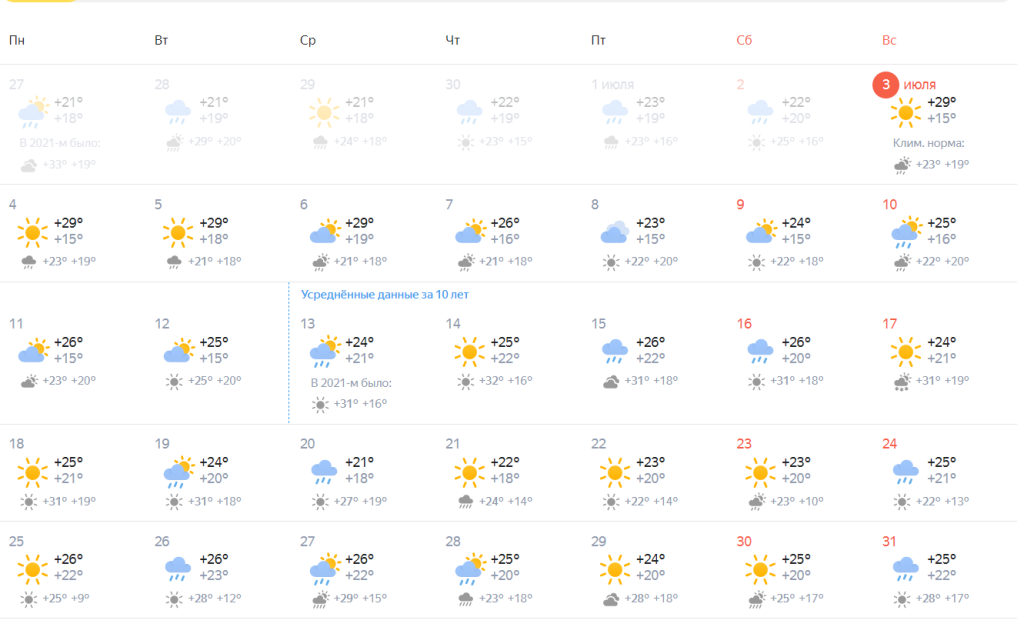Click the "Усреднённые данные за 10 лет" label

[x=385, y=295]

--

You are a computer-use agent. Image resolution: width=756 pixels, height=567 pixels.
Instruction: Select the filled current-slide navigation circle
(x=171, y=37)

---

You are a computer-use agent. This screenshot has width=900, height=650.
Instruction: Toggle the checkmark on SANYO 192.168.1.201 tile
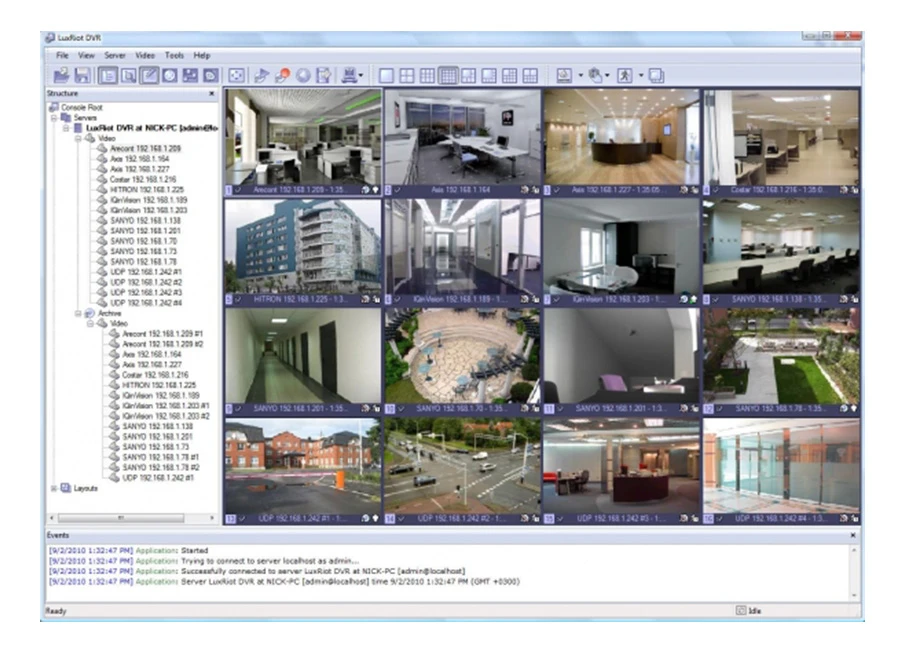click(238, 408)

* **Directions**:
Answer with a single number, the count of lines above that contain "width".

* **Worked solution**:
2